Eliminated 3-5 hour weekly manual process
Reduced human error in data extraction and formatting
Enabled proactive inventory management through automated BOM reports

Architecture Overview

Event-driven pipeline with four main steps:

Data Ingestion - Automated data extraction from Squarespace API
ETL Processing - Data transformation, quality validation, and storage
Analytics - Report generation from cleaned data
Reporting - Automated email delivery to stakeholders

Technologies: AWS Lambda, AWS Glue, Amazon RDS (PostgreSQL), Amazon S3, Amazon EventBridge, Amazon SES, AWS Secrets Manager, VPC, Python, SQL, Pandas

Data Ingestion Layer

The pipeline begins with automated data collection every Monday at 5am MST using Amazon EventBridge Scheduler, which triggers the getSalkaOrders Lambda function.

Key Features:

Retrieves Squarespace API credentials from AWS Secrets Manager
Stores complete JSON responses in S3 with timestamped filenames
Automatically triggers ETL processing via Glue job
Lambda function role is limited to required resources (S3 bucket, starting Glue job)

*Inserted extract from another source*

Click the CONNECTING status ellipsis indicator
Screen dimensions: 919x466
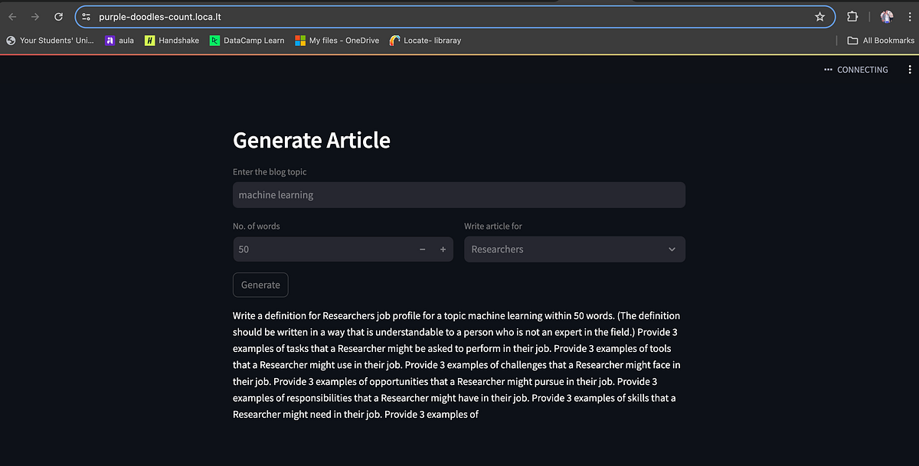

def lambda_handler(event, context):
    try:
        timestamp = datetime.now().strftime("%m%d%Y_%H%M%S")
        raw_orders_key = f"orders/raw/squarespace_orders_{timestamp}.json"

        # Step 1: Get raw orders from Squarespace API
        raw_orders_data = get_squarespace_orders()

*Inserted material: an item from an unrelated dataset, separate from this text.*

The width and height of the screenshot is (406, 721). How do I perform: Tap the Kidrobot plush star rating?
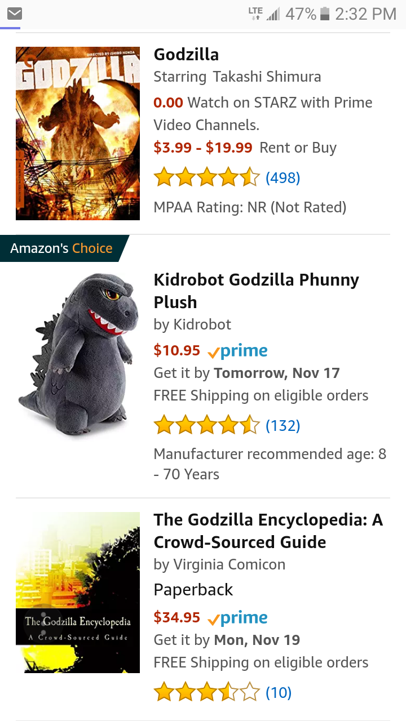point(206,425)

        # Step 2: Save raw JSON data to S3
        s3_file_location = save_json_to_s3(raw_orders_data, RAW_DATA_BUCKET, raw_orders_key)

        # Step 3: Trigger Glue job to process the raw data
        glue_job_run_id = run_glue_job()

        return {
            'statusCode': 200,
            'body': json.dumps({
                'message': 'Raw Squarespace API data saved',
                'orders_count': len(raw_orders_data.get('result', [])),
                'glue_job_run_id': glue_job_run_id
            })
        }
    except Exception as e:
        print(f"Error: {str(e)}")
        return {'statusCode': 500, 'body': json.dumps({'error': str(e)})}

ETL Processing Layer

Why AWS Glue?

I chose AWS Glue after evaluating several AWS options. AWS DataBrew cannot handle complex nested JSON structures or load directly into PostgreSQL. Athena could query the JSON files, but would need additional tools for database loading. Glue offered the right balance: automatic JSON transformation, direct PostgreSQL connection, and pay-per-use pricing.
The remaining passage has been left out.